Niet alle Cala’s zijn prettig om in te overnachten. Soms tref je het dat er heel veel boten in een cala voor anker zijn gegaan en overdag is dat nog geen probleem. Want dan is de wind over het algemeen niet heel krachtig, maar vrijwel elke middag als het eiland of het vaste land goed is opgewarmd ontstaat er wind. Wanneer het achterland uit hoge bergen bestaat, wat op veel eilanden het geval is, komen er valwinden vanaf de bergen de baai in waaien en dan meten we vaak vlagen van meer dan 20 knopen. Tegen de nacht wordt de wind wat minder en dan is een overnachting in de baai prima.

 

Het azuurblauwe water in de diepere stukken en de turquoise kleur bij de ondiepe stukken met zand als ondergrond is niet alleen adembenemend mooi, maar ook handig als je in een baai wil ankeren. Door de helderheid en kleur van het water rondom de eilanden weet je waar de de goede stukken zijn om te ankeren. In het diepere azuurblauwe water is de bodem ook vaak begroeid met Zeegras (Posidonia) en als je anker daarin terecht komt dan kan het anker zich niet of slecht ingraven.

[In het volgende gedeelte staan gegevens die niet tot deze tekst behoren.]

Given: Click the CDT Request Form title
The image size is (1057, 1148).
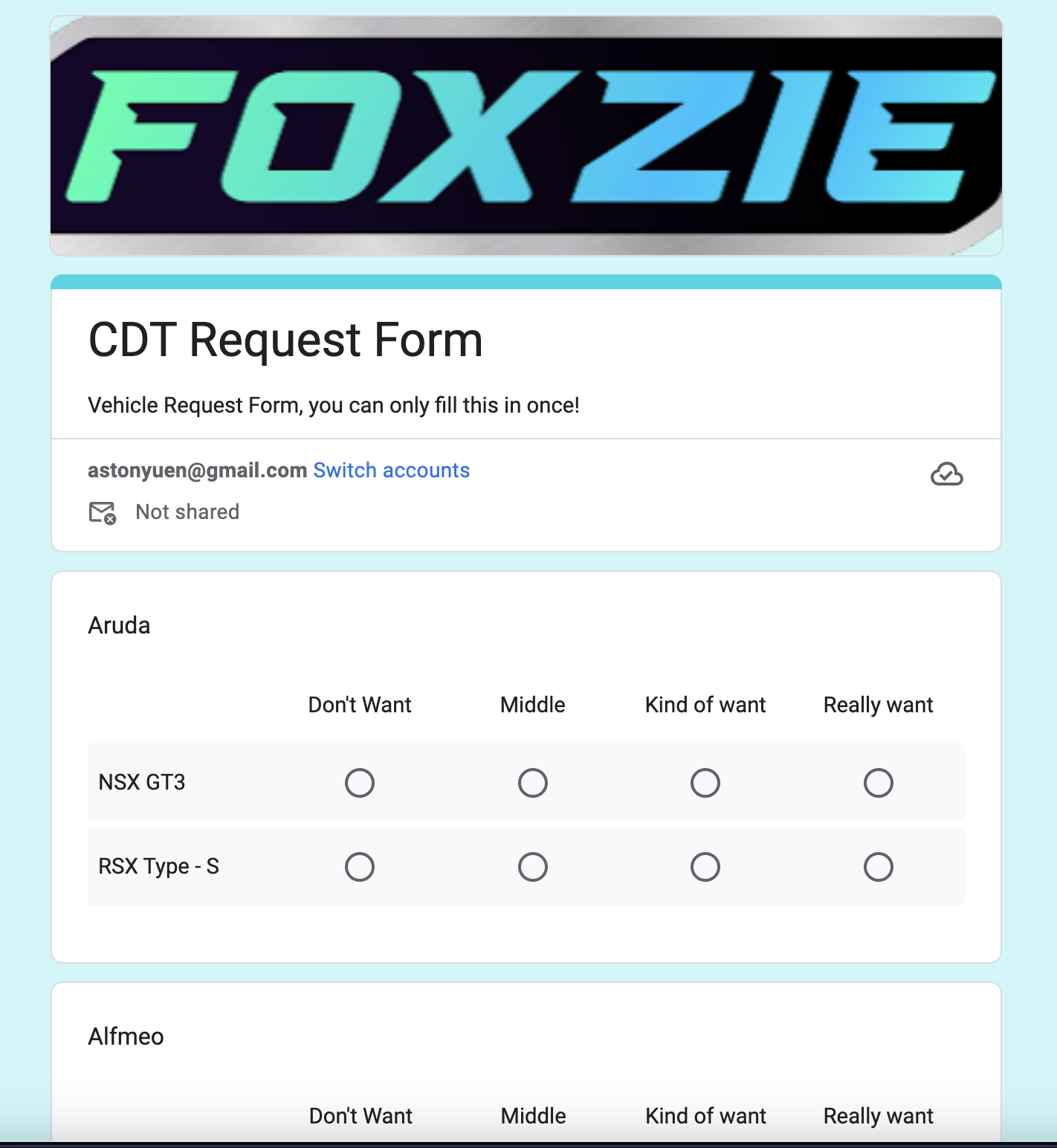Looking at the screenshot, I should coord(285,341).
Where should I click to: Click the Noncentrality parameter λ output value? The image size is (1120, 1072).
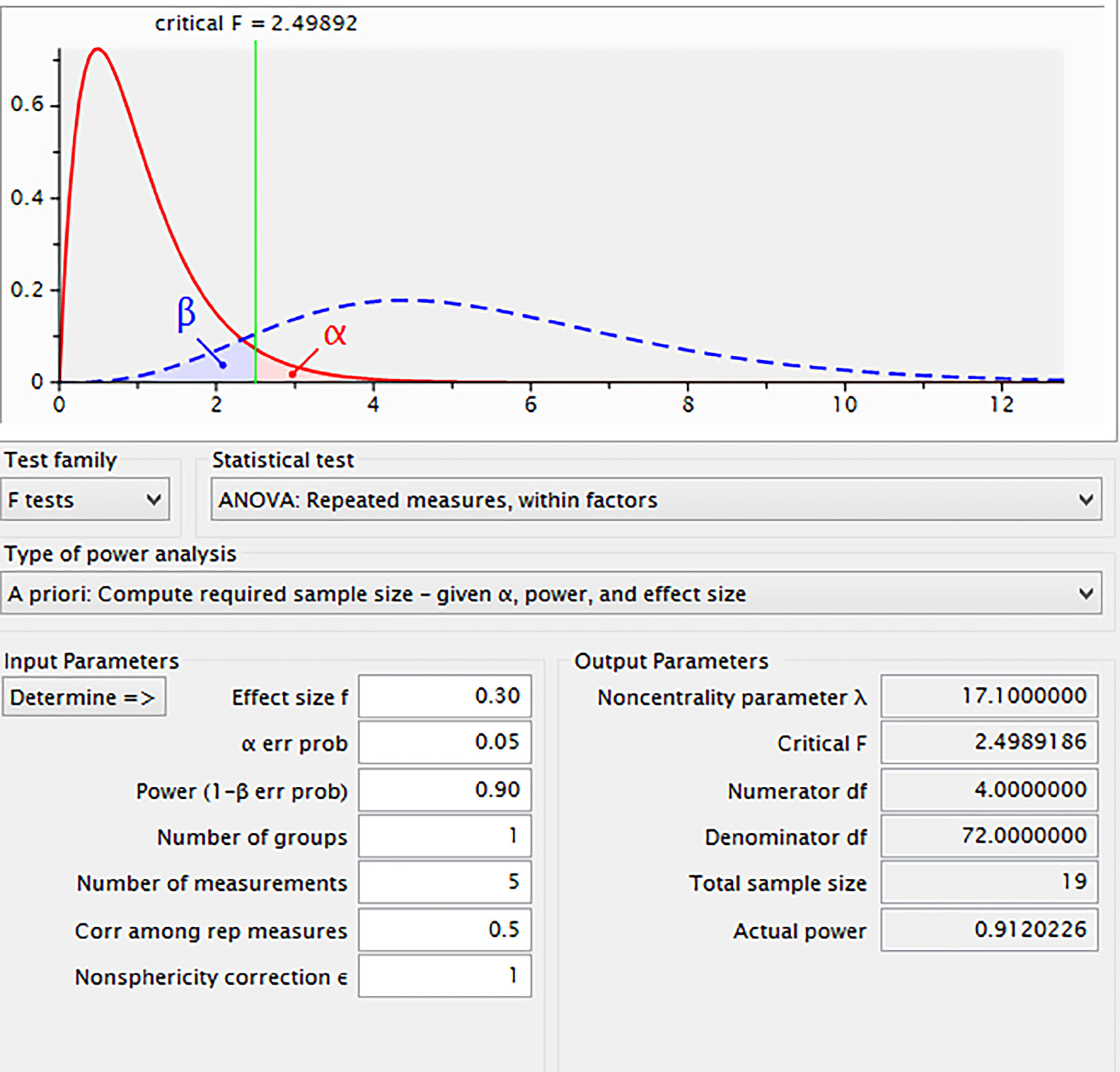988,696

Dan gebeurt het regelmatig dat het anker gaat slepen (dragging) en moet je weer opnieuw de hele procedure starten.

 

 

Als de wind ’s nachts wegvalt, wat eigenlijk altijd gebeurt, dan draait op een gegeven moment de boot dwars op de vaak doorstaande deining. Ook al weegt onze boot 13 tot 14 ton toch zorgt de deining er dan voor dat je gedurende de nacht steeds wakker wordt omdat je bijna je bed uit rolt. Dus een tweede nacht hier leek ons geen goed idee met deze windrichting.